=== Section Start ===

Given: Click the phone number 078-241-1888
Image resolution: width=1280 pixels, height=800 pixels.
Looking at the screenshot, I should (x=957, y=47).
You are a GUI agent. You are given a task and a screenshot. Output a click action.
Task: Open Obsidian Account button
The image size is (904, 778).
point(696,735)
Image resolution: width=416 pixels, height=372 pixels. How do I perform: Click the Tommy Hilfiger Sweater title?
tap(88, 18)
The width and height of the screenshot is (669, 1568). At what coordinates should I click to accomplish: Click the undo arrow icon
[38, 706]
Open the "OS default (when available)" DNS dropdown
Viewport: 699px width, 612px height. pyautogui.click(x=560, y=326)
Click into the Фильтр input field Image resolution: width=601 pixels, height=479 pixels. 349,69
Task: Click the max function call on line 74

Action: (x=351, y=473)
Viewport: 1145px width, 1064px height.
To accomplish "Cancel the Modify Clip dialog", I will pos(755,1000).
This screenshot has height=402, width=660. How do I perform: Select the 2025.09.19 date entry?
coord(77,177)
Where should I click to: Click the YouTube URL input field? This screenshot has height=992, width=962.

=== Section End ===

PROMPT: Each line from the one containing "Viewport: 1145px width, 1064px height." through the final line of the listing above should be returned exactly; return nothing else.

EXERCISE OUTPUT:
Viewport: 1145px width, 1064px height.
To accomplish "Cancel the Modify Clip dialog", I will pos(755,1000).
This screenshot has height=402, width=660. How do I perform: Select the 2025.09.19 date entry?
coord(77,177)
Where should I click to: Click the YouTube URL input field? This screenshot has height=992, width=962.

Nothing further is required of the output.